EXERCISE DESCRIPTION —
Could you please output all of the data exactly, without the images?

Stored data

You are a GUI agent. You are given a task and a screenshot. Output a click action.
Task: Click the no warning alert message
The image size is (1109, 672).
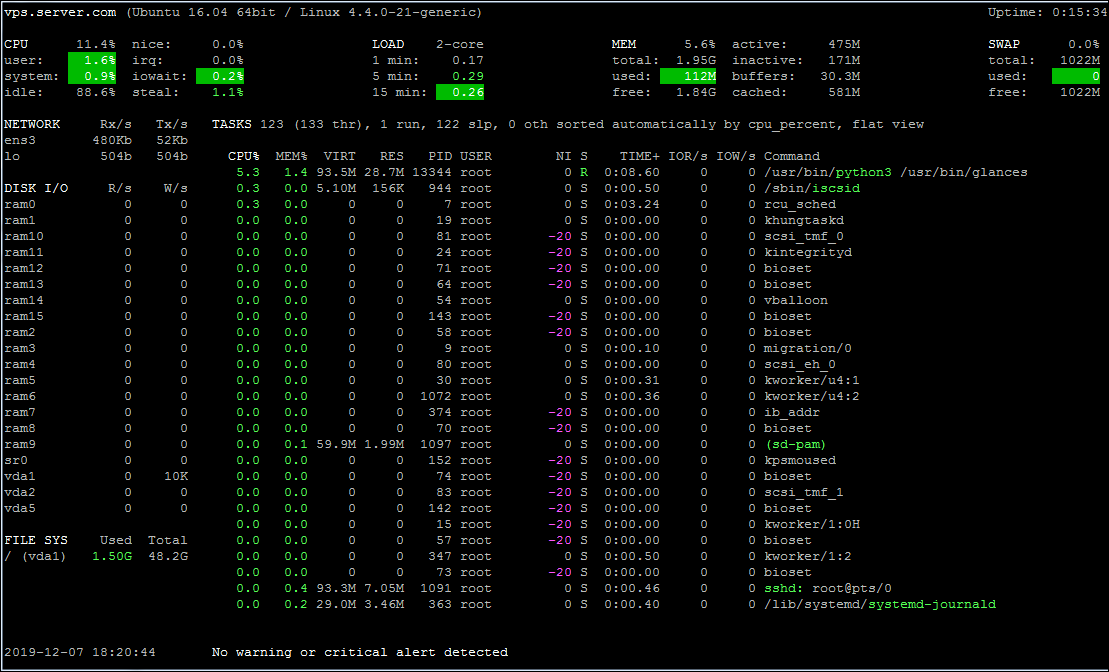[x=359, y=652]
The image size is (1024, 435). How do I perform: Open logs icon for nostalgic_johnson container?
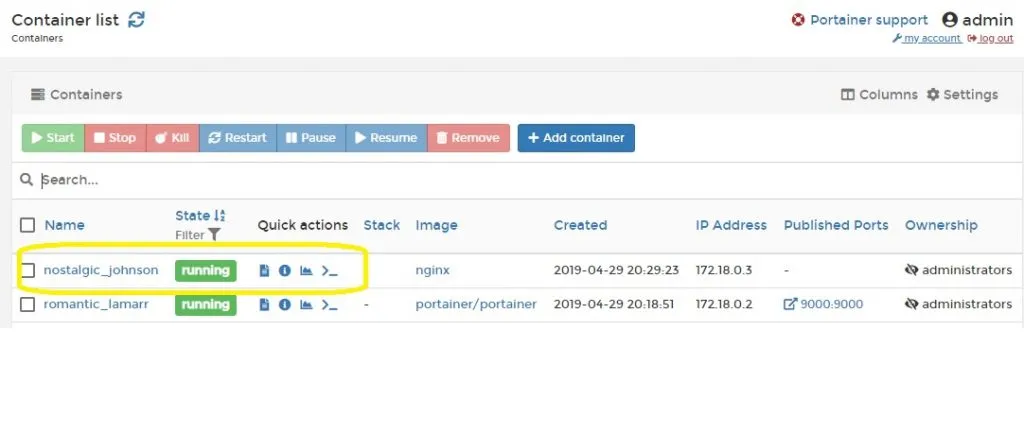[264, 271]
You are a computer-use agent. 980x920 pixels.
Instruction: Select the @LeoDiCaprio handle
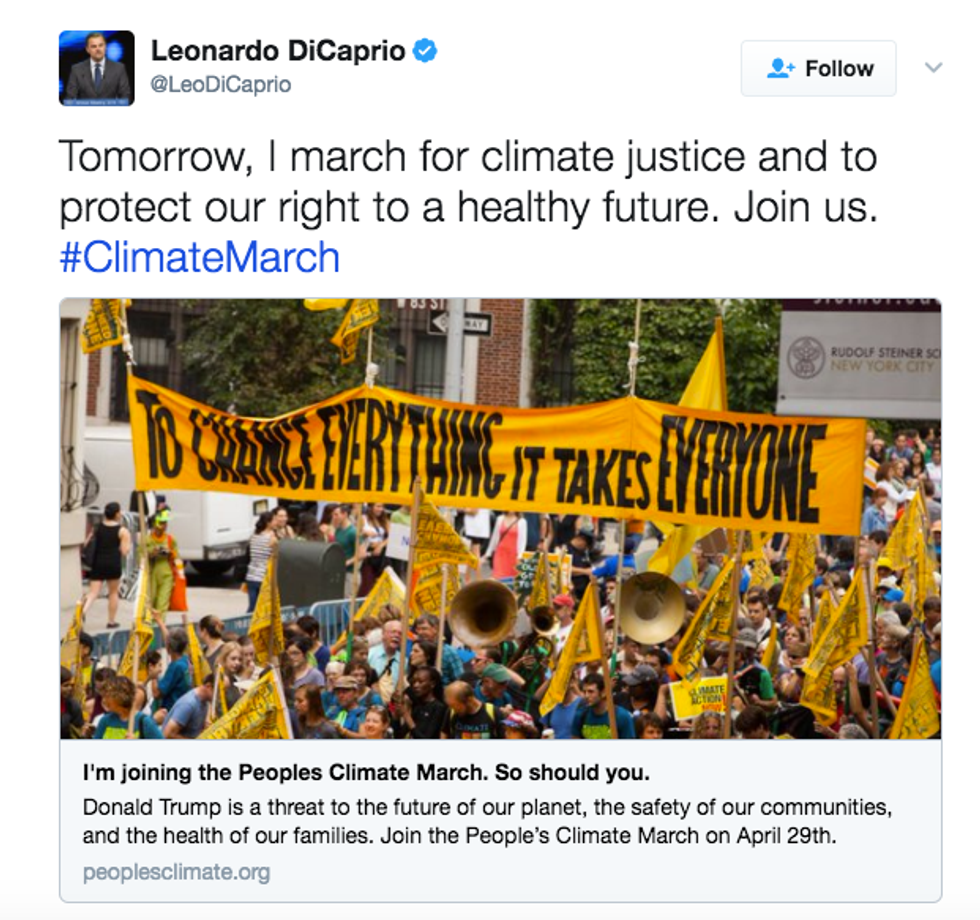coord(221,84)
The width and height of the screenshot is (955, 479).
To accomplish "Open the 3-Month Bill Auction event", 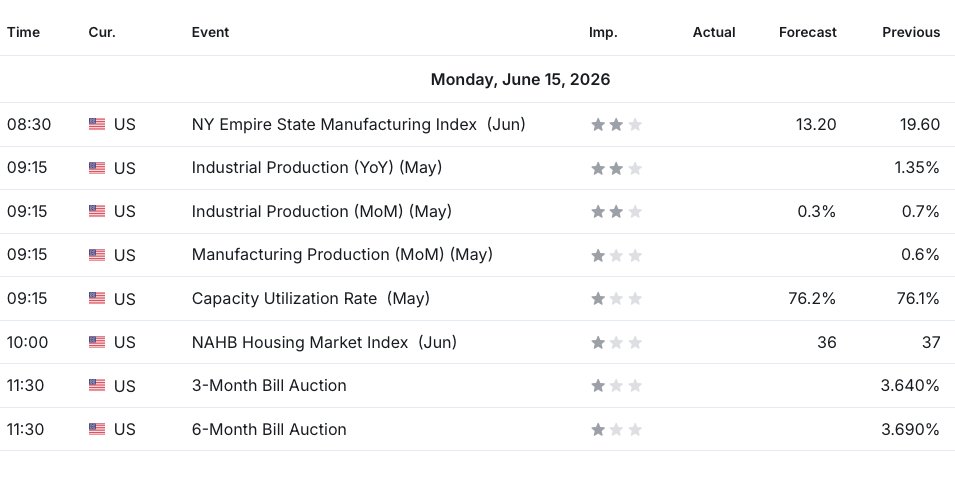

FINISHED EXERCISE —
You are a GUI agent. You are given a task and a screenshot. Output a click action.
Task: Click the no warning alert message
The image size is (1109, 672).
[x=359, y=652]
The image size is (1024, 435). How do I perform: Open logs icon for nostalgic_johnson container?
[264, 271]
You are a computer-use agent. 980x920 pixels.
Instruction: Select the @LeoDiCaprio handle
coord(221,84)
The width and height of the screenshot is (955, 479).
To accomplish "Open the 3-Month Bill Auction event", 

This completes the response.